> [Request]: Render the lines of the listing from the line containing "[14 juli 2026] (39, 427)" through the line containing "contact email (188, 11)", inclusive, as a JSON list of strings with one string per line, skipping blank lines and leaving out the pictures.
>> BEGIN
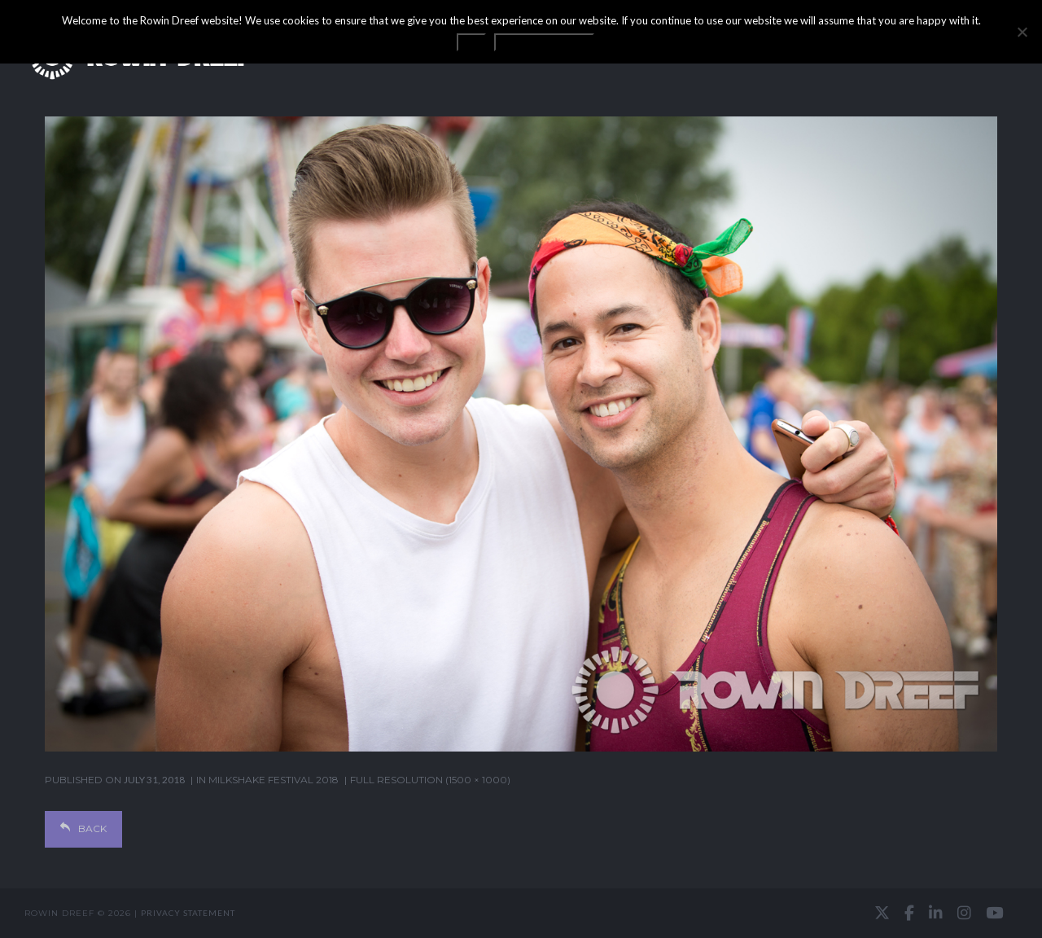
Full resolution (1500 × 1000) (430, 780)
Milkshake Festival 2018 (273, 780)
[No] (1022, 32)
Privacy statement (188, 913)
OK (471, 42)
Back (83, 828)
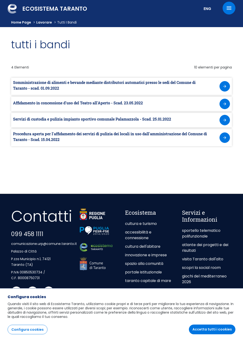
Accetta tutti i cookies (212, 329)
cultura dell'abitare (142, 246)
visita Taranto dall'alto (202, 259)
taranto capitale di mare (148, 280)
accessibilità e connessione (138, 235)
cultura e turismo (141, 223)
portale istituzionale (143, 272)
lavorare (44, 22)
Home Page (21, 22)
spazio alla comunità (144, 263)
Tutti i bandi (67, 22)
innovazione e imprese (146, 255)
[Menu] (229, 8)
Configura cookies (27, 329)
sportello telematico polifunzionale (201, 233)
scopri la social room (201, 267)
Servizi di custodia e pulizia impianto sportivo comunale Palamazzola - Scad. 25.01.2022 (92, 119)
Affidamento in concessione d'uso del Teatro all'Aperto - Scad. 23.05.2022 (78, 102)
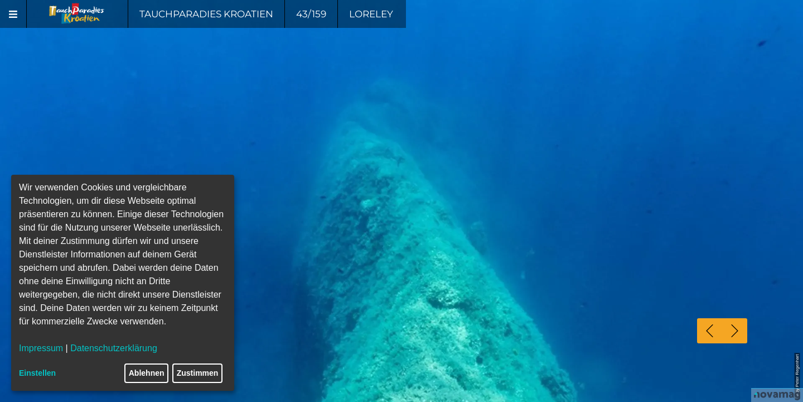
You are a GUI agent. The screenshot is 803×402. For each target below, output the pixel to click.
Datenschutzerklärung (113, 348)
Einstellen (37, 372)
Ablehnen (147, 372)
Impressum (41, 348)
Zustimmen (198, 372)
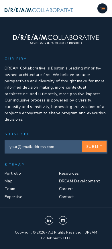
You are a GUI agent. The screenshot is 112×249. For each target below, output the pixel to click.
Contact (66, 197)
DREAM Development (79, 181)
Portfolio (13, 173)
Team (10, 189)
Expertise (13, 197)
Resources (69, 173)
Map (9, 181)
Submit (94, 146)
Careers (66, 189)
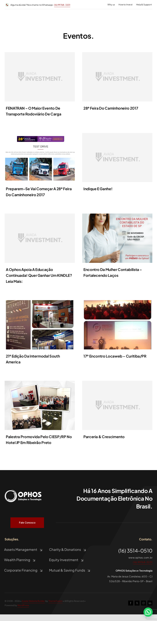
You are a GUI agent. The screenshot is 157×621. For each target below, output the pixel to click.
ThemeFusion (55, 601)
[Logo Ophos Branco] (23, 489)
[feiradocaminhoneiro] (40, 134)
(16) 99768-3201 (62, 4)
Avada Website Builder (33, 601)
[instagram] (143, 603)
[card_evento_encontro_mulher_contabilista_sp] (117, 214)
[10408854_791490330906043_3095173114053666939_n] (117, 301)
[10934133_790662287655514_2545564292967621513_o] (40, 301)
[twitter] (137, 603)
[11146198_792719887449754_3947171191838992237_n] (40, 382)
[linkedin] (149, 603)
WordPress (23, 605)
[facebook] (130, 603)
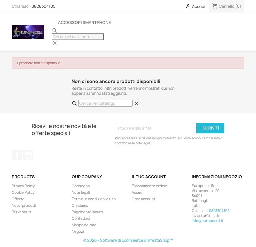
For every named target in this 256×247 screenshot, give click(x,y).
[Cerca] (78, 37)
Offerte (18, 198)
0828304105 (44, 6)
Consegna (81, 186)
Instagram (28, 155)
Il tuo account (149, 177)
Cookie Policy (23, 192)
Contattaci (81, 218)
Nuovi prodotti (24, 205)
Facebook (17, 155)
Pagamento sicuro (87, 212)
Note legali (81, 192)
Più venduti (21, 212)
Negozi (78, 231)
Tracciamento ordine (149, 186)
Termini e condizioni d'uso (94, 198)
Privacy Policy (23, 186)
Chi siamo (80, 205)
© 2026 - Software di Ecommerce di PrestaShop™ (128, 240)
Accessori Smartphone (84, 22)
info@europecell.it (207, 220)
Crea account (143, 198)
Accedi (137, 192)
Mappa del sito (84, 224)
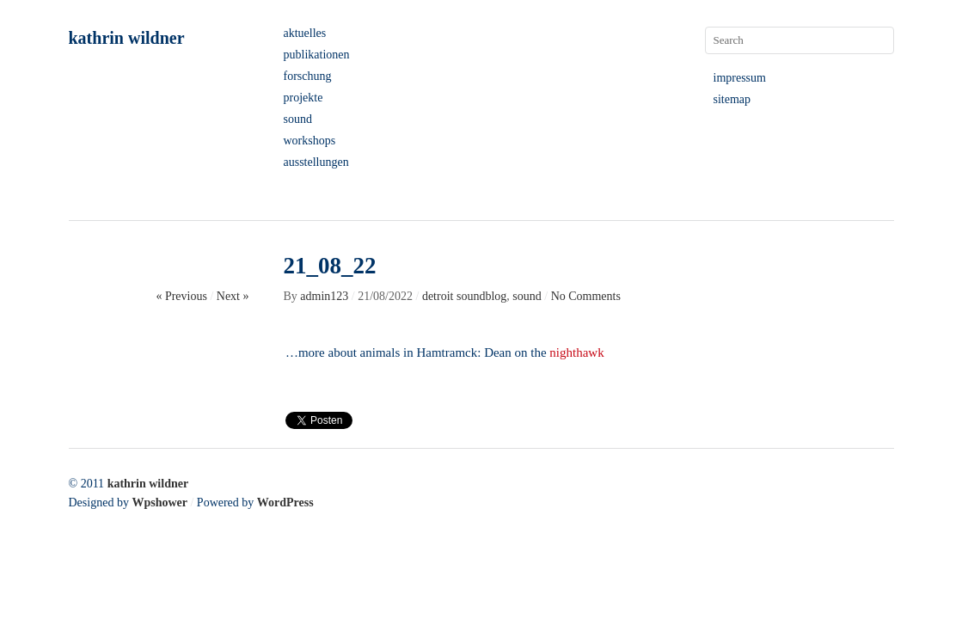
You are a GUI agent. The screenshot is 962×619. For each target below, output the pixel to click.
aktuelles (305, 33)
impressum (740, 77)
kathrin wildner (127, 37)
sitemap (732, 99)
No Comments (586, 296)
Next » (233, 296)
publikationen (317, 54)
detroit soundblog (464, 296)
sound (298, 119)
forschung (308, 76)
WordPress (285, 502)
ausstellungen (316, 162)
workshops (310, 140)
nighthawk (578, 352)
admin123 (324, 296)
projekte (303, 97)
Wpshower (159, 502)
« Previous (181, 296)
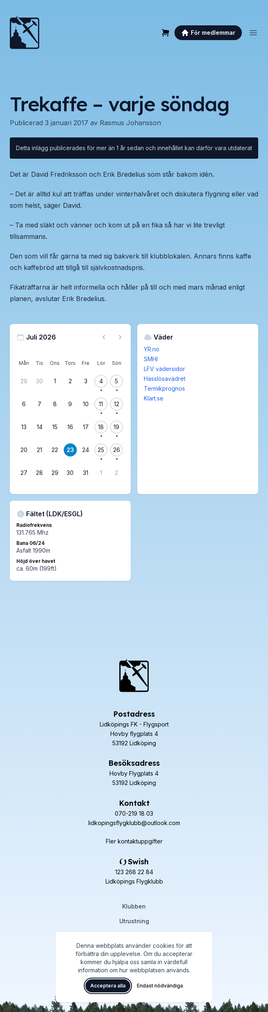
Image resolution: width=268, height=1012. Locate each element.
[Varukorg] (165, 32)
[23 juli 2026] (70, 450)
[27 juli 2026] (24, 472)
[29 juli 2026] (54, 472)
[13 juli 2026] (24, 427)
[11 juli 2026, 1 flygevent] (100, 404)
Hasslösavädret (164, 378)
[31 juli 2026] (85, 472)
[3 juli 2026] (85, 381)
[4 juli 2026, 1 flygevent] (100, 381)
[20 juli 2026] (24, 450)
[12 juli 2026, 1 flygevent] (116, 404)
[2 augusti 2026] (116, 472)
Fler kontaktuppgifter (134, 841)
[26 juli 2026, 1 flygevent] (116, 450)
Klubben (134, 906)
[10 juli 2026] (85, 404)
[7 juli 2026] (39, 404)
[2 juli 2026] (70, 381)
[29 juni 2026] (24, 381)
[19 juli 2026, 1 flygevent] (116, 427)
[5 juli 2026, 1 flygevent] (116, 381)
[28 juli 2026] (39, 472)
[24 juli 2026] (85, 450)
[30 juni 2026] (39, 381)
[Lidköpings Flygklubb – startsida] (24, 32)
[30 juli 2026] (70, 472)
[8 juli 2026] (54, 404)
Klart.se (153, 398)
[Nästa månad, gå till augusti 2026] (120, 337)
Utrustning (134, 921)
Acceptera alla (107, 986)
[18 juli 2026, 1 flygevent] (100, 427)
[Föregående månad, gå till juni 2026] (103, 337)
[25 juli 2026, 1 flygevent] (100, 450)
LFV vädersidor (164, 368)
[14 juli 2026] (39, 427)
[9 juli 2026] (70, 404)
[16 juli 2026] (70, 427)
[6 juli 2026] (24, 404)
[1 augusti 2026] (100, 472)
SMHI (151, 358)
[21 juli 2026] (39, 450)
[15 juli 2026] (54, 427)
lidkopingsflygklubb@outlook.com (134, 822)
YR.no (151, 349)
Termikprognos (164, 388)
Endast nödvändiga (160, 986)
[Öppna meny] (253, 32)
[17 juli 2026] (85, 427)
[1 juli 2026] (54, 381)
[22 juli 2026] (54, 450)
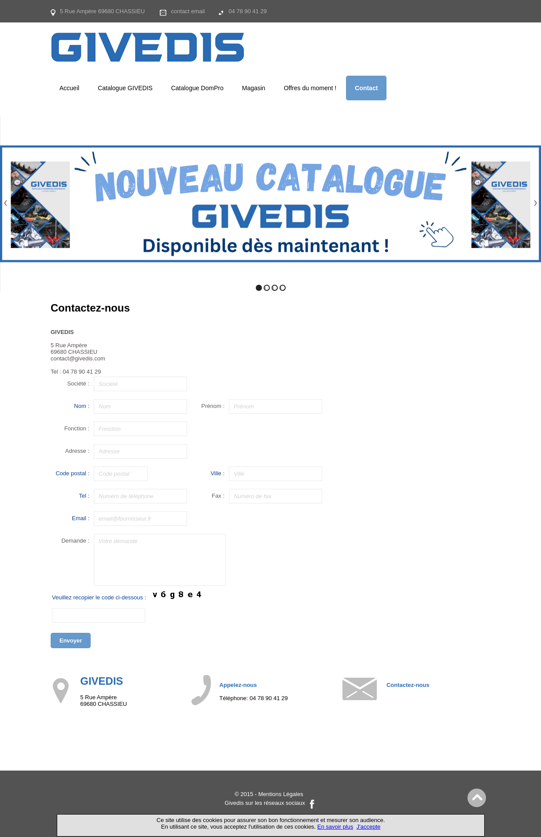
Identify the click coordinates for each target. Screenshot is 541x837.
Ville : (217, 473)
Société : (78, 383)
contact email (188, 11)
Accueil (69, 88)
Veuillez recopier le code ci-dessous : (99, 597)
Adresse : (77, 451)
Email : (80, 518)
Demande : (75, 540)
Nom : (81, 406)
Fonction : (76, 428)
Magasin (253, 88)
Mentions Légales (280, 794)
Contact (366, 88)
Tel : (84, 495)
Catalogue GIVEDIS (125, 88)
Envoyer (70, 640)
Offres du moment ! (310, 88)
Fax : (218, 495)
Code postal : (72, 473)
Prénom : (212, 406)
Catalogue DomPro (197, 88)
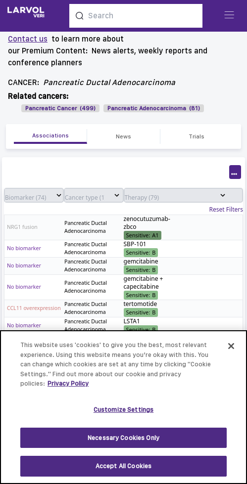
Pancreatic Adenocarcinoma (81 (152, 108)
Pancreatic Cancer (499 (59, 108)
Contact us (28, 39)
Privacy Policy (68, 388)
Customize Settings (123, 413)
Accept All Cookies (123, 470)
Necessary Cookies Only (123, 441)
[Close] (231, 350)
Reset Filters (226, 210)
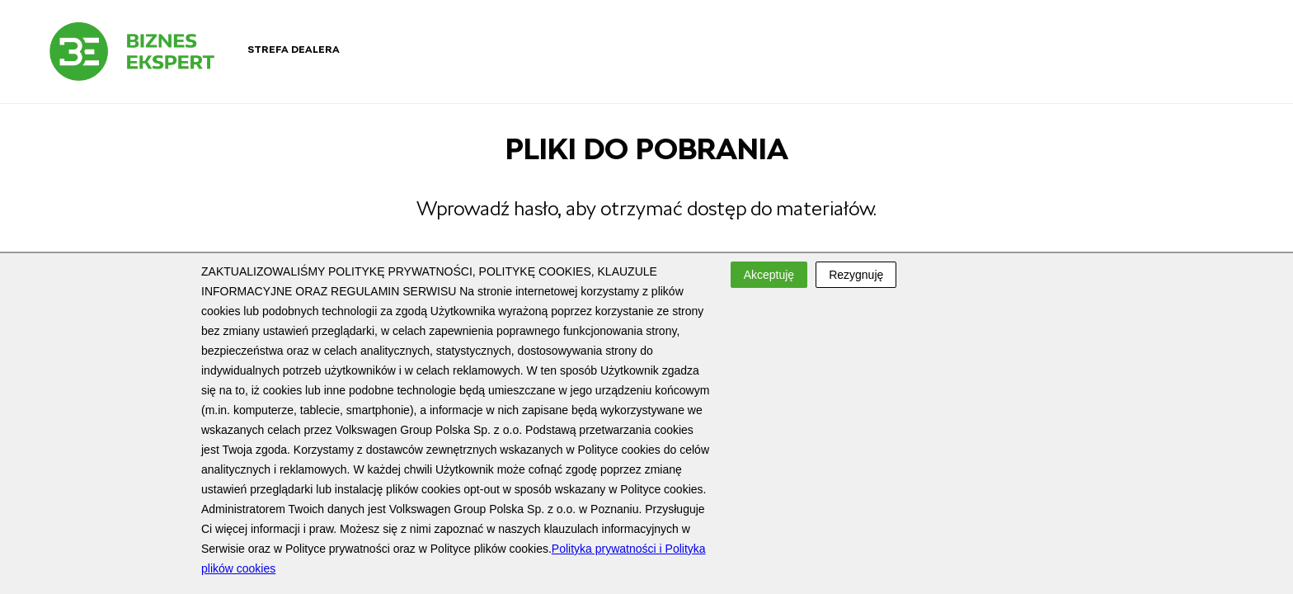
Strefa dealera (293, 49)
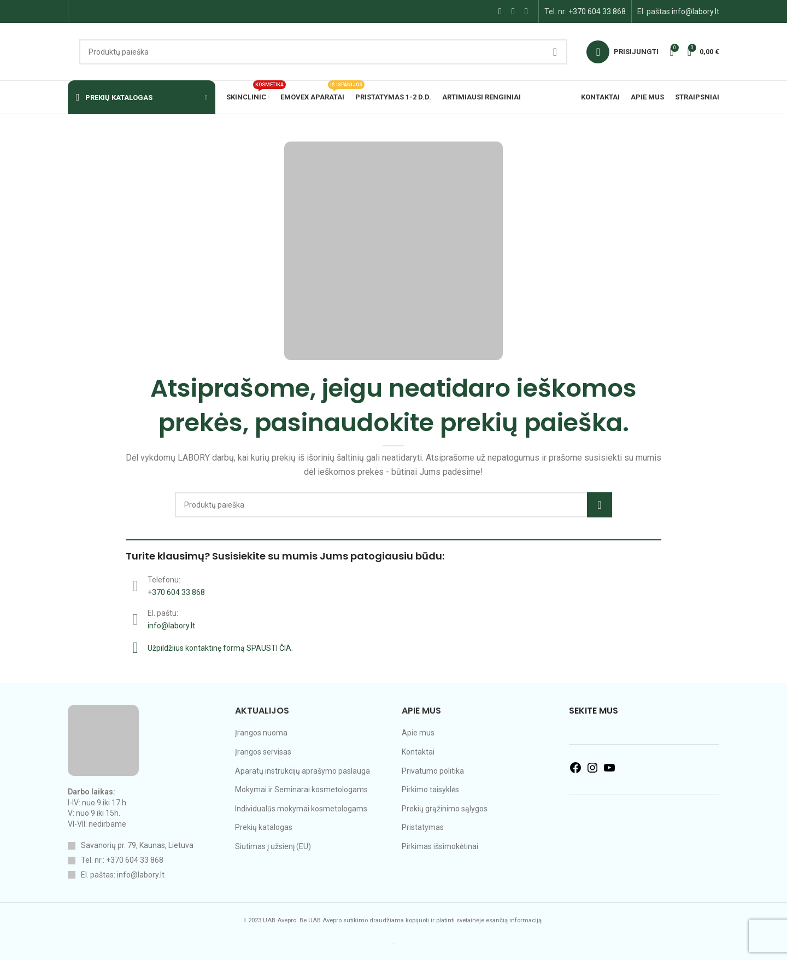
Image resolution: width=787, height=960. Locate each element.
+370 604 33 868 (597, 11)
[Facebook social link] (500, 11)
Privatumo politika (433, 771)
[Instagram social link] (513, 11)
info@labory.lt (695, 11)
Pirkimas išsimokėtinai (440, 846)
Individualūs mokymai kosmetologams (301, 808)
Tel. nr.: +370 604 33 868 (122, 860)
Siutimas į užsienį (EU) (273, 846)
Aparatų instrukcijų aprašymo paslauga (302, 771)
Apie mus (418, 732)
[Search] (323, 51)
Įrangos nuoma (261, 732)
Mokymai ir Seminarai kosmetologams (301, 789)
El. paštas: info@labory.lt (123, 874)
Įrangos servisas (263, 751)
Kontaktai (418, 751)
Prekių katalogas (263, 827)
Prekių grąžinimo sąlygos (445, 808)
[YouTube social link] (526, 11)
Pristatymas (423, 827)
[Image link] (103, 739)
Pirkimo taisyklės (430, 789)
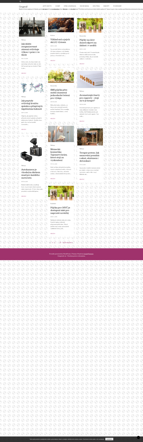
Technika (55, 9)
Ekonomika (84, 6)
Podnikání (117, 6)
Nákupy (106, 6)
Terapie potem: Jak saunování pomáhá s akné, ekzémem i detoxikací (33, 337)
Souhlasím (109, 439)
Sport (45, 9)
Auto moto (47, 6)
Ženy (73, 9)
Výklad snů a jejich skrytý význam (32, 96)
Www (65, 9)
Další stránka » (68, 242)
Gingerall (23, 6)
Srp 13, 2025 (24, 270)
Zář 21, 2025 (25, 101)
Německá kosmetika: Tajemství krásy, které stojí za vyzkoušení (30, 304)
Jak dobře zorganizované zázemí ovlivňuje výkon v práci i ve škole (30, 49)
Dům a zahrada (70, 6)
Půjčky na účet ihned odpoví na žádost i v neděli (31, 147)
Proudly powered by (60, 254)
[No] (141, 439)
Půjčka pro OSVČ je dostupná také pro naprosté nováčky (32, 401)
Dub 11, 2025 (25, 408)
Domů (58, 6)
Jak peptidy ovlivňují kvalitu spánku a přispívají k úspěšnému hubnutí (32, 262)
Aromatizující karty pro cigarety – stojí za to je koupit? (33, 232)
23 (60, 242)
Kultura (96, 6)
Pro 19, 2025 (24, 58)
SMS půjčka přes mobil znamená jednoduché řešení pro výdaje (31, 197)
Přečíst (24, 115)
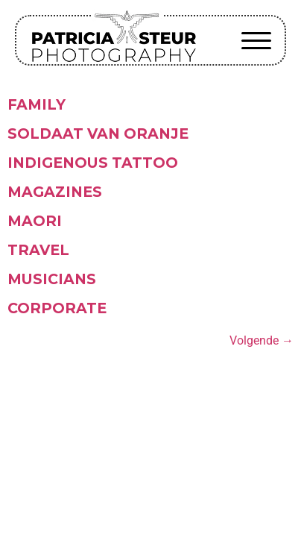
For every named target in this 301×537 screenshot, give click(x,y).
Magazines (54, 192)
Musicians (51, 279)
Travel (38, 250)
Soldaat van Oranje (97, 133)
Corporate (57, 308)
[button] (256, 40)
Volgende (261, 340)
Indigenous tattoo (92, 163)
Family (36, 104)
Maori (34, 221)
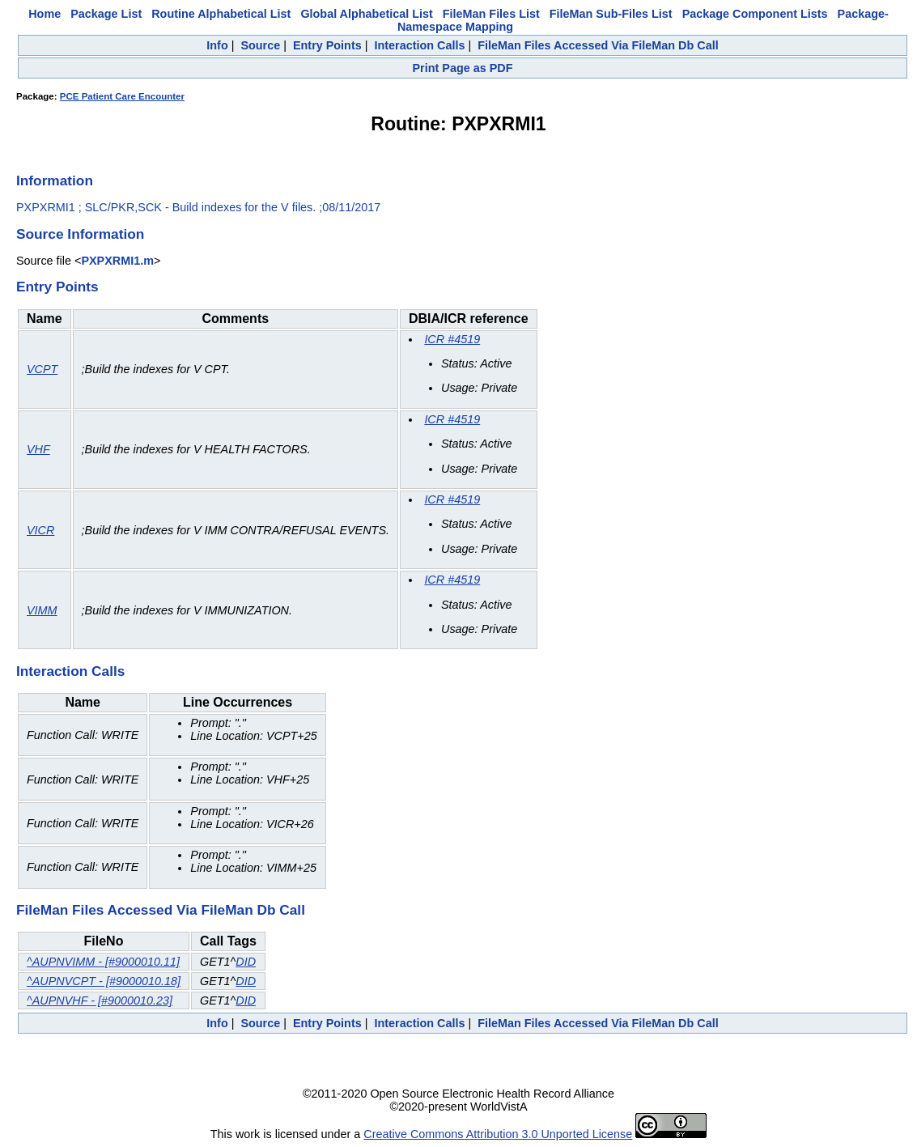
>> END
> [Result of the task]:
[
  "[14 juli 2026] (39, 427)",
  "[9 juli 2026] (70, 404)",
  "[16 juli 2026] (70, 427)",
  "[6 juli 2026] (24, 404)",
  "[1 augusti 2026] (100, 472)",
  "SMHI (151, 358)",
  "[21 juli 2026] (39, 450)",
  "[15 juli 2026] (54, 427)",
  "lidkopingsflygklubb@outlook.com (134, 822)",
  "YR.no (151, 349)",
  "Termikprognos (164, 388)",
  "Endast nödvändiga (160, 986)",
  "[Öppna meny] (253, 32)",
  "[17 juli 2026] (85, 427)",
  "[1 juli 2026] (54, 381)",
  "[22 juli 2026] (54, 450)",
  "Identify the click coordinates for each target. Screenshot is 541x837.",
  "Ville : (217, 473)",
  "Société : (78, 383)",
  "contact email (188, 11)"
]